# Hello



## Niall (Jul 2, 2016)

Am new to the forum and just want to say how informative a lot of the threads are. Am enjoying the level of detail that is involved.

Am in the middle of researching different machines and grinders so would welcome any good offers anyone comes across. Modest budget but would be open to suggestions.

Thanks


----------



## GCGlasgow (Jul 27, 2014)

Hi Niall some good deals in the for sale thread on here, have you narrowed your machine/budget down to anything specific? as you'll read on here don't skimp on a grinder.


----------



## Niall (Jul 2, 2016)

Ive mentioned in other threads; am open to both a lever machine and a semiautomatic machine. Have been looking at an Elektra Micro Casa, lever and semiauto versions. Also looking at Expobar/ECM machines. I did notice you have an Expobar for sale! Am still deliberating and trying to figure out what is best. Budget is around the £1000 mark for machine and grinder, but if there was a good deal would maybe go above.
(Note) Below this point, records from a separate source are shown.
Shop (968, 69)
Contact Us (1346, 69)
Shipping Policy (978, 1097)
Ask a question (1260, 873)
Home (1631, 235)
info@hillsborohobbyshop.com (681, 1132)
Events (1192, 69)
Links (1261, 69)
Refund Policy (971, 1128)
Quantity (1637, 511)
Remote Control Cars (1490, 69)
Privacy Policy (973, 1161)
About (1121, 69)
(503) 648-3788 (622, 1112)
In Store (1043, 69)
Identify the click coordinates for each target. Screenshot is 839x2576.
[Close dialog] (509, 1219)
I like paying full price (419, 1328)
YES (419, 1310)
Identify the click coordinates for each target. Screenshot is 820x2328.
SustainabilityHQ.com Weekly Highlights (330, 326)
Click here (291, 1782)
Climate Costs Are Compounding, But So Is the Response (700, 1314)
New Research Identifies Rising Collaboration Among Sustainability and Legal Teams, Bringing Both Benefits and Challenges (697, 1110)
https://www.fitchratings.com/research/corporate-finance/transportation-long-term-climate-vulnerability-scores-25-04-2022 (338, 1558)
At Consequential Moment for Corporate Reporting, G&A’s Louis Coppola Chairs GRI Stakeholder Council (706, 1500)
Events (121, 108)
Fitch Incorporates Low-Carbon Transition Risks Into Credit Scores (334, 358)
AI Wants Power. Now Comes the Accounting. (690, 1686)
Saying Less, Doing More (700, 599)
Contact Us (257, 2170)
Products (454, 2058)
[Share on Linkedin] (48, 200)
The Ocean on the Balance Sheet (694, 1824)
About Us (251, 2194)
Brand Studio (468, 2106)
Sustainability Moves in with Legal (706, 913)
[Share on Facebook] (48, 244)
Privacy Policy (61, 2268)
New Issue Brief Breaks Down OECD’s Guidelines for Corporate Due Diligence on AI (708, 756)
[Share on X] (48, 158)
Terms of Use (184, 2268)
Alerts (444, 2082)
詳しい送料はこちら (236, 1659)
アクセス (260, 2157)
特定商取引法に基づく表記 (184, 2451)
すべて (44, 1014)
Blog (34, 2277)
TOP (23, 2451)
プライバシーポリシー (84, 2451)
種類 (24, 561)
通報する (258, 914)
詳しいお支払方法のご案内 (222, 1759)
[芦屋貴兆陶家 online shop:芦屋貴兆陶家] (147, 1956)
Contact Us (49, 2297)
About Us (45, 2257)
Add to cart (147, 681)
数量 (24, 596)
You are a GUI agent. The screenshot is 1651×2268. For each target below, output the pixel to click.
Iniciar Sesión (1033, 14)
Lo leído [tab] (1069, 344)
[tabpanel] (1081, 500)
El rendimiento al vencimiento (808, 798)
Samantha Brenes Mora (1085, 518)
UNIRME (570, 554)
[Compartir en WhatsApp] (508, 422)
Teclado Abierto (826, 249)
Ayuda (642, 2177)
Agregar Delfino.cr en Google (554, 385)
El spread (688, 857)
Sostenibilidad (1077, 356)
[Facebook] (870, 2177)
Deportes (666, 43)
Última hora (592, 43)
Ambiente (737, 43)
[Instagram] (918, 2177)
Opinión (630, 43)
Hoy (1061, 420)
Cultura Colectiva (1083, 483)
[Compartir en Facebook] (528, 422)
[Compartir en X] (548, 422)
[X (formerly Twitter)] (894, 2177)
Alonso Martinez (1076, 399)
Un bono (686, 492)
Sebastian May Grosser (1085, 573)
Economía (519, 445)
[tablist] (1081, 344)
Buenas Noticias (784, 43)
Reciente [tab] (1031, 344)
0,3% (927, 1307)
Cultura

In researching machines ive come to realise the importance of grinders. So thanks for reinforcing that!


----------



## GCGlasgow (Jul 27, 2014)

I also have a super jolly I would sell, I would do the Expobar and jolly for £1000 delivered.


----------



## Niall (Jul 2, 2016)

OK, I'll have a think. Thanks


----------



## Niall (Jul 2, 2016)

Sorry, have you got grinder listed on here?


----------